Exercise prompt => Reply with one number only: the count of lines below that contain the word "screenshot".

Material provided =>
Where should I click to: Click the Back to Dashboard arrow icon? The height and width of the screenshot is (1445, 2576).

--

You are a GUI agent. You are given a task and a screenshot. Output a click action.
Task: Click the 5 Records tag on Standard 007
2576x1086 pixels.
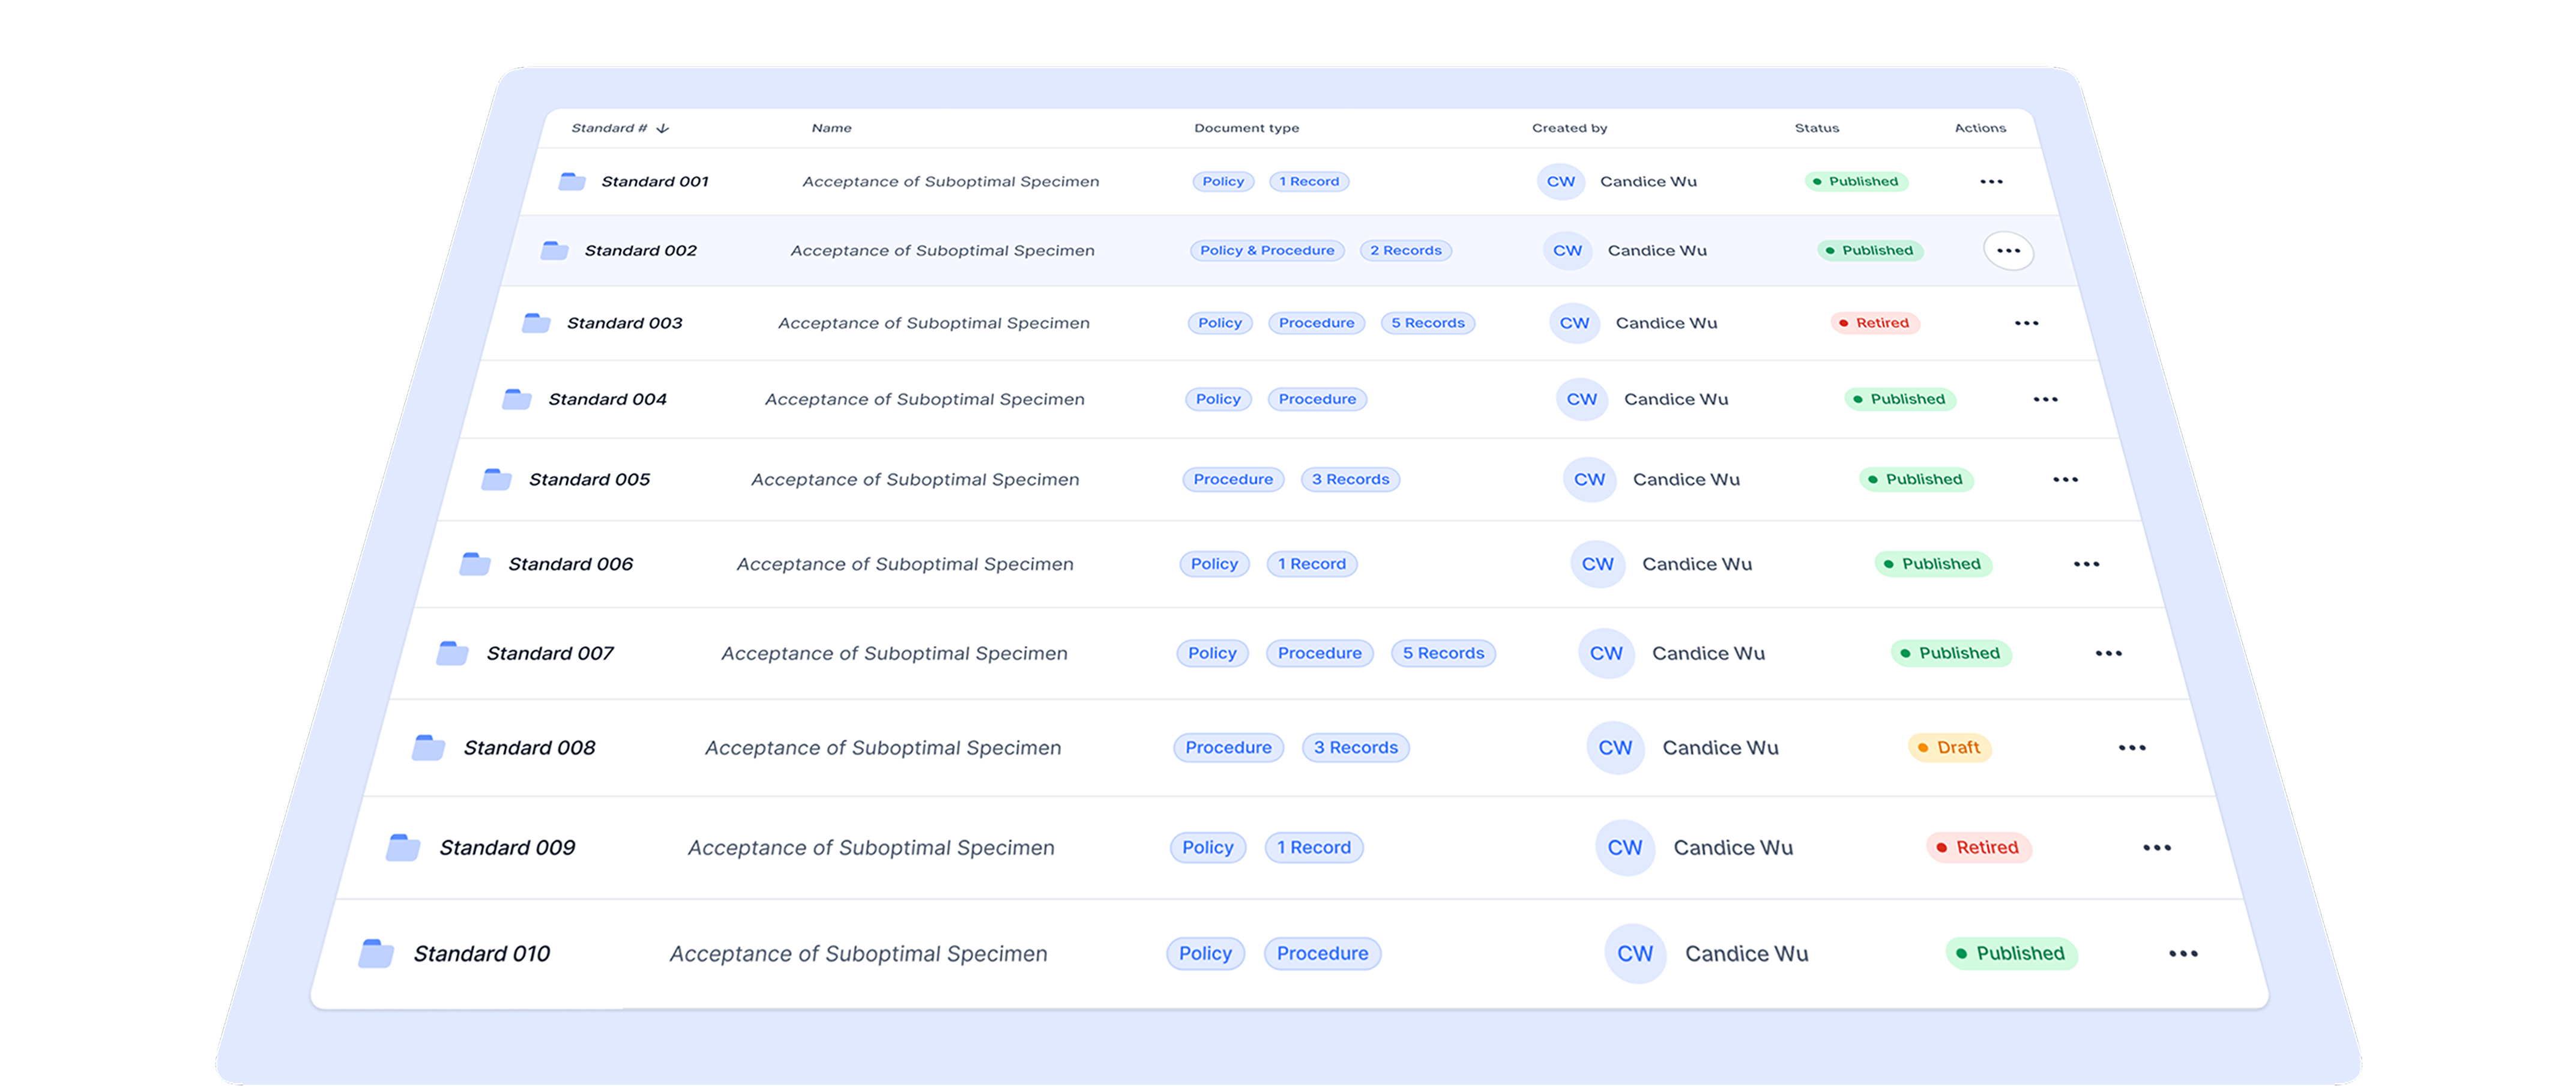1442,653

Task response => 2